■ Brief ■
Pick out each line of the material below that contains the word "beside" and copy those lines.
(begin)
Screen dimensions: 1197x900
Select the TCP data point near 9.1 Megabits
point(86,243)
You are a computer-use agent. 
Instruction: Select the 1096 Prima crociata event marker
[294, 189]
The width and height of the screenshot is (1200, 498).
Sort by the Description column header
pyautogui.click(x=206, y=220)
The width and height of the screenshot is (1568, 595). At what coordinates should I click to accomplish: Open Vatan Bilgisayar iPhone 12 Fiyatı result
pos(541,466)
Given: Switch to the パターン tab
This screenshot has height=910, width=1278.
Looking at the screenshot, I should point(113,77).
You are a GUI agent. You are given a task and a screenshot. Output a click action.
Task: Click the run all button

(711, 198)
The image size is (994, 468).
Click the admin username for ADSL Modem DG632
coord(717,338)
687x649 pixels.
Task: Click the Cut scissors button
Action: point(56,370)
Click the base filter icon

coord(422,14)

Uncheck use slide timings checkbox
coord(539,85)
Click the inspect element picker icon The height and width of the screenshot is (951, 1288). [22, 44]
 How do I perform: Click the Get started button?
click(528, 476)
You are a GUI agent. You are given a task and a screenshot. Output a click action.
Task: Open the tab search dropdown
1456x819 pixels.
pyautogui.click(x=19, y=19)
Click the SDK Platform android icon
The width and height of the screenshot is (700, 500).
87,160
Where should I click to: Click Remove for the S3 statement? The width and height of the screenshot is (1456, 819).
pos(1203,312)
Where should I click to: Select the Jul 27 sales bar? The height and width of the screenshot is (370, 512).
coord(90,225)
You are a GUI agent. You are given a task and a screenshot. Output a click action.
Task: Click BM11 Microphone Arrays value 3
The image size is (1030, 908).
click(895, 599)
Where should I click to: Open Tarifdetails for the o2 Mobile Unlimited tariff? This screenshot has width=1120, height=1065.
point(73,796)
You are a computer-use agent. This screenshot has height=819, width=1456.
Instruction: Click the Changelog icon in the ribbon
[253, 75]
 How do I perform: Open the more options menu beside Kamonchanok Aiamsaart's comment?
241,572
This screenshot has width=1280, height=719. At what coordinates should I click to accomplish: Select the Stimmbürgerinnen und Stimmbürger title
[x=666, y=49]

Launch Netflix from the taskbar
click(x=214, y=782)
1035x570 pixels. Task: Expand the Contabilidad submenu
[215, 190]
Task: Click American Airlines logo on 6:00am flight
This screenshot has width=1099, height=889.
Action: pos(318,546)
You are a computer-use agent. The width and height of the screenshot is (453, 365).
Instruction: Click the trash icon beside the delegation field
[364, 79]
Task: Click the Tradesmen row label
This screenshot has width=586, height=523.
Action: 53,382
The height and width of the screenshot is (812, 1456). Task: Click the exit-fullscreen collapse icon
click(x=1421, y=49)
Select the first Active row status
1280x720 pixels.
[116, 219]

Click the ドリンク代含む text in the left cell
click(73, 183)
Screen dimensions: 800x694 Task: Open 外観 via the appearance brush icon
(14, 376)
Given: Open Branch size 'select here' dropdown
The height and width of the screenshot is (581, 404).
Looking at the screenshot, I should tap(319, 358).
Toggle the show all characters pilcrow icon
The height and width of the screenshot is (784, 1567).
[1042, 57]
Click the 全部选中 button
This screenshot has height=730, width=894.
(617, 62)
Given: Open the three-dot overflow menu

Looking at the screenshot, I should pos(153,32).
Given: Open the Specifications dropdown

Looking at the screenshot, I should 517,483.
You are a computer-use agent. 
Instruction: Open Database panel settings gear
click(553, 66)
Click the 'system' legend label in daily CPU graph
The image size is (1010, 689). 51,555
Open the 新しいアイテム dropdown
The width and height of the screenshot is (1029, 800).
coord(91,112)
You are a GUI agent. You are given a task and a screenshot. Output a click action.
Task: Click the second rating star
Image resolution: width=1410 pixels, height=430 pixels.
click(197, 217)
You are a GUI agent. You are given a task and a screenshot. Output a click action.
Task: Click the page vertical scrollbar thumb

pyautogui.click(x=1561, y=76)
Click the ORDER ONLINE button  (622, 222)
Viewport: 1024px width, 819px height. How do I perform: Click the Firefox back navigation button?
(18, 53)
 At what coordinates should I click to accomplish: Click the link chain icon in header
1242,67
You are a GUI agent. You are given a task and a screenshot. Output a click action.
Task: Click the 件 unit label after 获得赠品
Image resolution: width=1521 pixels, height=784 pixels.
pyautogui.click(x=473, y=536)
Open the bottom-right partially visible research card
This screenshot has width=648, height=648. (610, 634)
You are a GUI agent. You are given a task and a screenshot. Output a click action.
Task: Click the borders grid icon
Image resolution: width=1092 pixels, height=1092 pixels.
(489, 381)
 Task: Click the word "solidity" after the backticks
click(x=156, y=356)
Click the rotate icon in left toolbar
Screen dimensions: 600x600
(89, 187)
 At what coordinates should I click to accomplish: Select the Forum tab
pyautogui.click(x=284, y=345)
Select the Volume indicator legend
(end)
■ Final result ■
 How do I perform: Open the more options menu beside Kamonchanok Aiamsaart's comment?
Instruction: Click the trash icon beside the delegation field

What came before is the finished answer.